「秘密のかけら」 監督 アトム・エゴヤン

何を描きたかったのかよく分からなかった。話の構成にはおもしろさがある。舞台は1958年と1972年だ。2006年に住む俺からすればどちらも昔なので少し混乱する。映画は回想形式で2つの時代を行き来する。二人の人物の一人称のナレーションが入る。
描きたかったのは、この重層的な構造を持った物語なのか?この混乱なのか?1958年や1972年の時代の雰囲気なのか?サスペンスなのか?人の裏の顔の存在なのか?どれにしても、中途半端な感じがした。

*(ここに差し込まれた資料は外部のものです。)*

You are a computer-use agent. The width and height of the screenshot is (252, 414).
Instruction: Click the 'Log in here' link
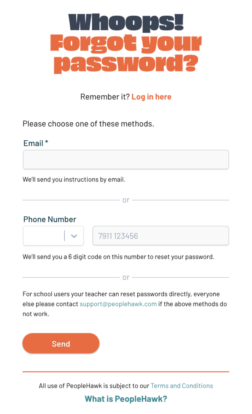click(x=151, y=97)
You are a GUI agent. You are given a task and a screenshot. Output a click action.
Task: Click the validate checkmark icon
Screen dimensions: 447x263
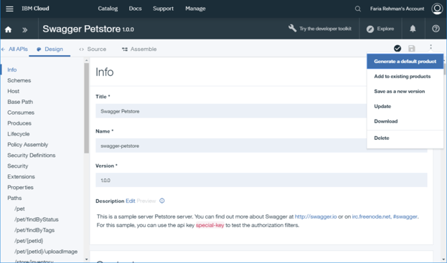tap(397, 49)
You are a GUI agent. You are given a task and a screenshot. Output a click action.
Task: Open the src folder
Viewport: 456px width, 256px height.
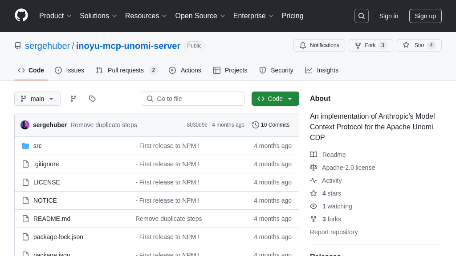pos(37,146)
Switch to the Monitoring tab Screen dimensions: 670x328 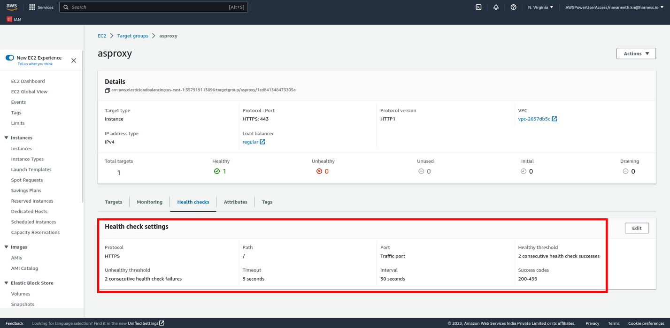click(x=149, y=202)
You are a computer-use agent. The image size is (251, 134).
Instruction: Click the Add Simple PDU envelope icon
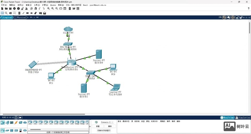(40, 13)
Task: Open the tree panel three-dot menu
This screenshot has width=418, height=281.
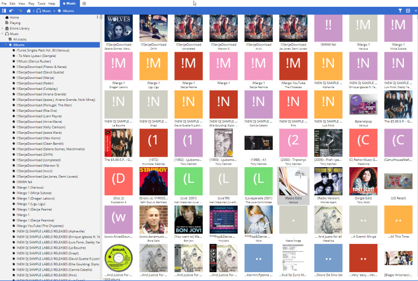Action: point(97,17)
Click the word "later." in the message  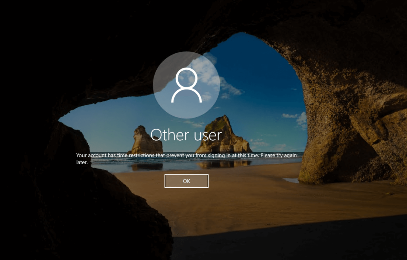81,162
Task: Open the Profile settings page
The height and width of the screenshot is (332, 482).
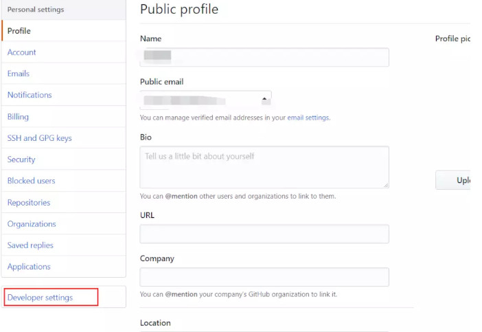Action: (19, 31)
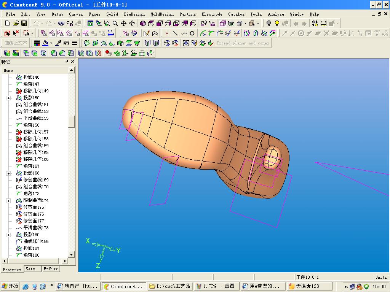Click the Open file folder icon

point(16,24)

部分的に、背徳の色気が立ち上がるシーンはある。しかし、その気配は登場人物の無意識や業をあぶり出すことはしない。ごく表面的になぞるだけだ。この映画はこれまでのエゴヤンの映画と通じるものを持ちながら、なにか決定的なものが、物語の形式によって失われてしまっているように感じた。逆に言えば、そういう物を期待してなければ楽しめたのかもしれない。

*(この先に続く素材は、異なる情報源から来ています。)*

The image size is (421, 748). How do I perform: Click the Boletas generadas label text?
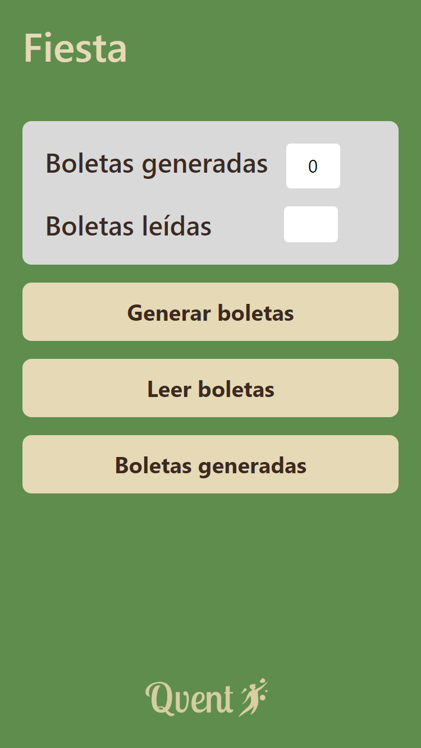click(x=157, y=164)
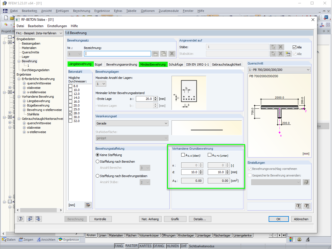Open the Einstellungen menu of RF-BETON Stäbe
The height and width of the screenshot is (249, 332).
point(57,26)
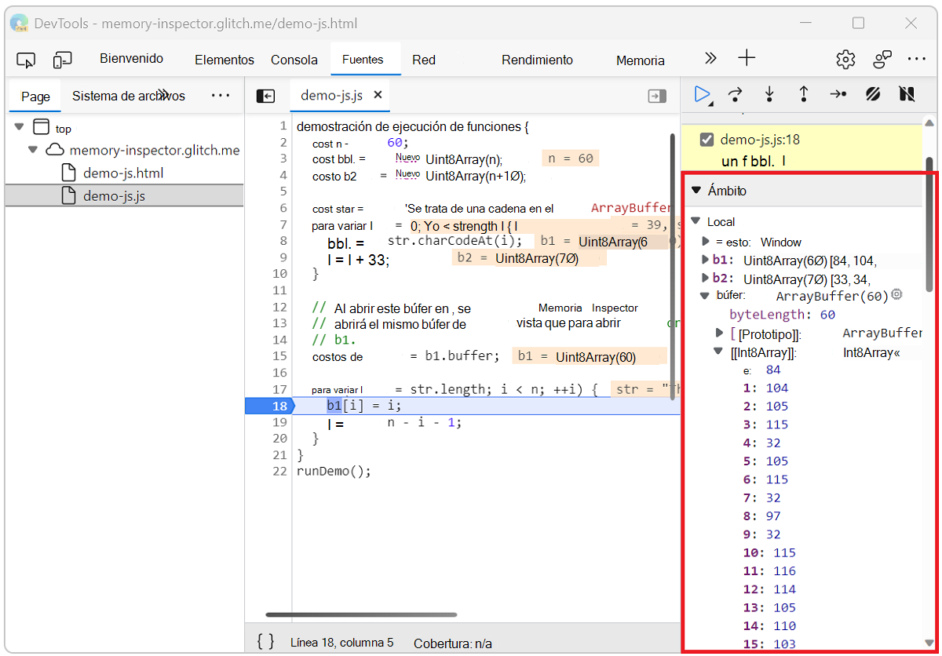Toggle device emulation icon
The height and width of the screenshot is (656, 942).
tap(62, 60)
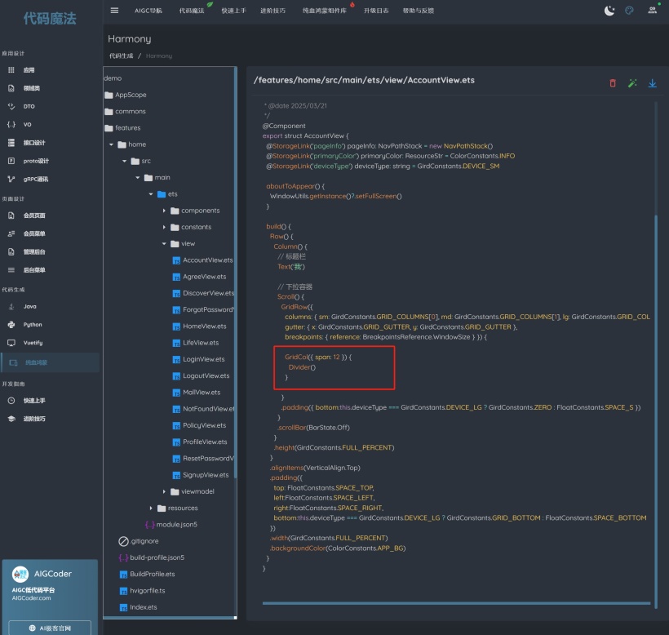Open the Java code generation item
Screen dimensions: 669x635
click(x=29, y=306)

俺はどんでん返しがあまり好きじゃない。そういう趣味が影響しているかもしれない。例え、予想もしないアクロバティックなどんでん返しでも、どんでん返しという存在に対して、「またかよ」と思ってしまう。映画の種類にもよるけど、話の構造上の要請で登場する「どんでん返し」にびっくりできるほど俺は素直じゃない。
この映画の場合は、最後に、オープニングシーンの裏の状況が明かされ、そこにドラマが少し生まれる。しかし、それは俺の中には染み込んでいかなかった。


ところで、この映画の原題は「where the truth lies」という。直訳すると、「真実があるところ」。この文を見ると、liesを「存在する、横たわる」という意味で自然と解釈してしまうけど、改めて見てみると「嘘、嘘をつく」という意味のlieとまったく同じスペルだったんだな。文法的に正しいかどうか自身はないけど、「where the truth lies」は「真実が嘘をつくところ」とも訳せるのかな?「存在する」と「嘘をつく」が同じ単語というのは面白い。語源はなんだろう。共通の語源なのかな?